Your goal:
In the entries below, which lines run from the one containing "This screenshot has height=965, width=1810." to the one containing "Expand the PenWorkspace"? Copy exactly those lines, ends included, and no others.

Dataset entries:
######
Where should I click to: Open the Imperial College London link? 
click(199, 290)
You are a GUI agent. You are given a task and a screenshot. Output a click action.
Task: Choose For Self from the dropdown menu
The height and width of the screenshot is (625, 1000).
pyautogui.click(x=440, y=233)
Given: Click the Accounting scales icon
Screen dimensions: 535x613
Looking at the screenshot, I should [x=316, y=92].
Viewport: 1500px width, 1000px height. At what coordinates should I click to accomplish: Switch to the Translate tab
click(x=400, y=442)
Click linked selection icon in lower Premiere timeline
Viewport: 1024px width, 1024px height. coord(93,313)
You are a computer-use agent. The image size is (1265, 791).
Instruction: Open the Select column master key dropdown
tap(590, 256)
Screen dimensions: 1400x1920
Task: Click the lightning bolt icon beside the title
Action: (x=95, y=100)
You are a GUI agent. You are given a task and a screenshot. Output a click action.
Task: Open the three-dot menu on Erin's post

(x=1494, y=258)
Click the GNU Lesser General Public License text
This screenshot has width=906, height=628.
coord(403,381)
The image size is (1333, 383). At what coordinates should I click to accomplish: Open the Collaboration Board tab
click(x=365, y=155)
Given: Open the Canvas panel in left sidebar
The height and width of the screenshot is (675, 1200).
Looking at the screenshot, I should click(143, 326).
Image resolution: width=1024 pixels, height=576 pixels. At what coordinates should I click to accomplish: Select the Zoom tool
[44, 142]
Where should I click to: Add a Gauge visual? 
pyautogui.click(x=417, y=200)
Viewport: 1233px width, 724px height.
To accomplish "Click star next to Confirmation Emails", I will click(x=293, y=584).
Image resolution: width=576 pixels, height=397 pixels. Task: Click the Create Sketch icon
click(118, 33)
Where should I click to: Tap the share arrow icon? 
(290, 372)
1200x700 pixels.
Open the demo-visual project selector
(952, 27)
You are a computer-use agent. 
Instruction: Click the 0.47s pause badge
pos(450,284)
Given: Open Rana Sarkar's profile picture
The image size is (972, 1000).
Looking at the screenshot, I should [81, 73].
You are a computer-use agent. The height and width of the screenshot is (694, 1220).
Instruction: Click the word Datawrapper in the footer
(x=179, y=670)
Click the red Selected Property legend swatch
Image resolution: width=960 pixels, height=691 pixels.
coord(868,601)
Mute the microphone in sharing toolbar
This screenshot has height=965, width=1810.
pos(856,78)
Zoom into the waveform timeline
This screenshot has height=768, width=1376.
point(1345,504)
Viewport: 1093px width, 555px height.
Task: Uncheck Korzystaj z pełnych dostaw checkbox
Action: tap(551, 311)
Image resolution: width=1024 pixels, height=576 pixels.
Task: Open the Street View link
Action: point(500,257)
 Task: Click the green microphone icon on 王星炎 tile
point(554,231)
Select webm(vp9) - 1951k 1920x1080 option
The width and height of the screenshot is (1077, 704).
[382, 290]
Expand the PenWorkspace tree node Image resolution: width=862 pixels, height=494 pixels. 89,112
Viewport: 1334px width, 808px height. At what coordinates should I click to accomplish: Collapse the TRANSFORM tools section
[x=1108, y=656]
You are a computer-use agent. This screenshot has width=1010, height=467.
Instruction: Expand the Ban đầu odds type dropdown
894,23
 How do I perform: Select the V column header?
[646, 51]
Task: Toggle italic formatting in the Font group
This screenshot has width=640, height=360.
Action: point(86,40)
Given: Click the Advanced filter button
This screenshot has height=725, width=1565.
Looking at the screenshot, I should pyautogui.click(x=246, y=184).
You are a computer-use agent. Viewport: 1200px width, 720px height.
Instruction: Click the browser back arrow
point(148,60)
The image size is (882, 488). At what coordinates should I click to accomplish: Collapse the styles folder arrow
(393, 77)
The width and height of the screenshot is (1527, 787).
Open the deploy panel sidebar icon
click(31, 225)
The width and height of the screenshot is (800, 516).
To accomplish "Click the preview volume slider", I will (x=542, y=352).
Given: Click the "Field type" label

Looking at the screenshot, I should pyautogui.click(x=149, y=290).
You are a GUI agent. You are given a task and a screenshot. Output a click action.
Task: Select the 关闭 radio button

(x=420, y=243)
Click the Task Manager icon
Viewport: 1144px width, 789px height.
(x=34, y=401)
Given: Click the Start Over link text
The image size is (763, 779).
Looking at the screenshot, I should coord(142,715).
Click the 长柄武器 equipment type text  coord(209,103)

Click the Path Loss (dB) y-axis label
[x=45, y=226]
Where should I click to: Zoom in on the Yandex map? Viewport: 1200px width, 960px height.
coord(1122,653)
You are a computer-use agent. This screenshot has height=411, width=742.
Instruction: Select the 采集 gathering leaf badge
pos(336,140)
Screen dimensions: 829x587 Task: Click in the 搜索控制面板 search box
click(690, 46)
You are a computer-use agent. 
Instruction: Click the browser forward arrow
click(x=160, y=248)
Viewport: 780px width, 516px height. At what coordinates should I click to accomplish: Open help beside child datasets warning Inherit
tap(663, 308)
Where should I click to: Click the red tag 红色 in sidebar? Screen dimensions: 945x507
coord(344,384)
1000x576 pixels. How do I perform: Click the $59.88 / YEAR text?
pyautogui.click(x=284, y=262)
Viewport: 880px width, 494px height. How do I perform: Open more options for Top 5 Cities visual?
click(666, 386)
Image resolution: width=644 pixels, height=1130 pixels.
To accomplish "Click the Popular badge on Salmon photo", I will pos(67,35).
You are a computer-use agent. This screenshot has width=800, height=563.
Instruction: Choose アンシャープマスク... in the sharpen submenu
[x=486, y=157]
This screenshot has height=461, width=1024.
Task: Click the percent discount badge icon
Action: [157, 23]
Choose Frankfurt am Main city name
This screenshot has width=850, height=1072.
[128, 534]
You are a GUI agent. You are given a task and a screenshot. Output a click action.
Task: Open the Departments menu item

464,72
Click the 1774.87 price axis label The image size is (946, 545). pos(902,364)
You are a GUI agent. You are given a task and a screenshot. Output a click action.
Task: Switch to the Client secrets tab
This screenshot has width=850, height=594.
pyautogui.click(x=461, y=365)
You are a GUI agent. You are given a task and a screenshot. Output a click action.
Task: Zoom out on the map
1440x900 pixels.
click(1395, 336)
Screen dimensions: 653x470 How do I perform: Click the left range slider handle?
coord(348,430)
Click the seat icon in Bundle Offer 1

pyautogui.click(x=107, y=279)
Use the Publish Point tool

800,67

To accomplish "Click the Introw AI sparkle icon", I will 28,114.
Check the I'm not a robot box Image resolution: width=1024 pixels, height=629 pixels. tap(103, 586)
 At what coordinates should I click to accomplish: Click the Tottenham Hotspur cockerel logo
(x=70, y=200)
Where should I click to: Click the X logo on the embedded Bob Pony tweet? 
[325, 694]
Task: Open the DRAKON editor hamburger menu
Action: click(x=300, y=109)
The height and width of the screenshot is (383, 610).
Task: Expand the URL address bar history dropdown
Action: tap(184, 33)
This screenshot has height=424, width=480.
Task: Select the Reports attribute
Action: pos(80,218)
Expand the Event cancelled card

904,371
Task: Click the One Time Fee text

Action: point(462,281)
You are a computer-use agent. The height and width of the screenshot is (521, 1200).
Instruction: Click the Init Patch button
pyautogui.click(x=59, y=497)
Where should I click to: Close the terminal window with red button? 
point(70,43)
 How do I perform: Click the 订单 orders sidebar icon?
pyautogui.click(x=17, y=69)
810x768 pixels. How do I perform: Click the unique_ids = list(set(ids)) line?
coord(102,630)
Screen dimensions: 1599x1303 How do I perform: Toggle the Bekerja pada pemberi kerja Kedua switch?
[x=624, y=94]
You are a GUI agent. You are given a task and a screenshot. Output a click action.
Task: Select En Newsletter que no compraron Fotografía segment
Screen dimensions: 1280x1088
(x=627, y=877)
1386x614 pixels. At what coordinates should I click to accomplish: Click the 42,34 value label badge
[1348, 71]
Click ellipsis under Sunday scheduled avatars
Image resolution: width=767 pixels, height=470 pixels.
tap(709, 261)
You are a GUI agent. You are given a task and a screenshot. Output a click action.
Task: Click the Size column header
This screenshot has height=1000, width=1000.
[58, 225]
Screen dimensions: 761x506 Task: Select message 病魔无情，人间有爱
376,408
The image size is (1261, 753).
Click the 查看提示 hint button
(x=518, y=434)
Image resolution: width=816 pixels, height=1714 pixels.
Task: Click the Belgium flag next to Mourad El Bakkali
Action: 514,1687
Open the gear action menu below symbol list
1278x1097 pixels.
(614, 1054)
######
Written answer:
This screenshot has height=965, width=1810.
pos(856,78)
Zoom into the waveform timeline
This screenshot has height=768, width=1376.
point(1345,504)
Viewport: 1093px width, 555px height.
Task: Uncheck Korzystaj z pełnych dostaw checkbox
Action: tap(551, 311)
Image resolution: width=1024 pixels, height=576 pixels.
Task: Open the Street View link
Action: point(500,257)
 Task: Click the green microphone icon on 王星炎 tile
point(554,231)
Select webm(vp9) - 1951k 1920x1080 option
The width and height of the screenshot is (1077, 704).
[382, 290]
Expand the PenWorkspace tree node Image resolution: width=862 pixels, height=494 pixels. 89,112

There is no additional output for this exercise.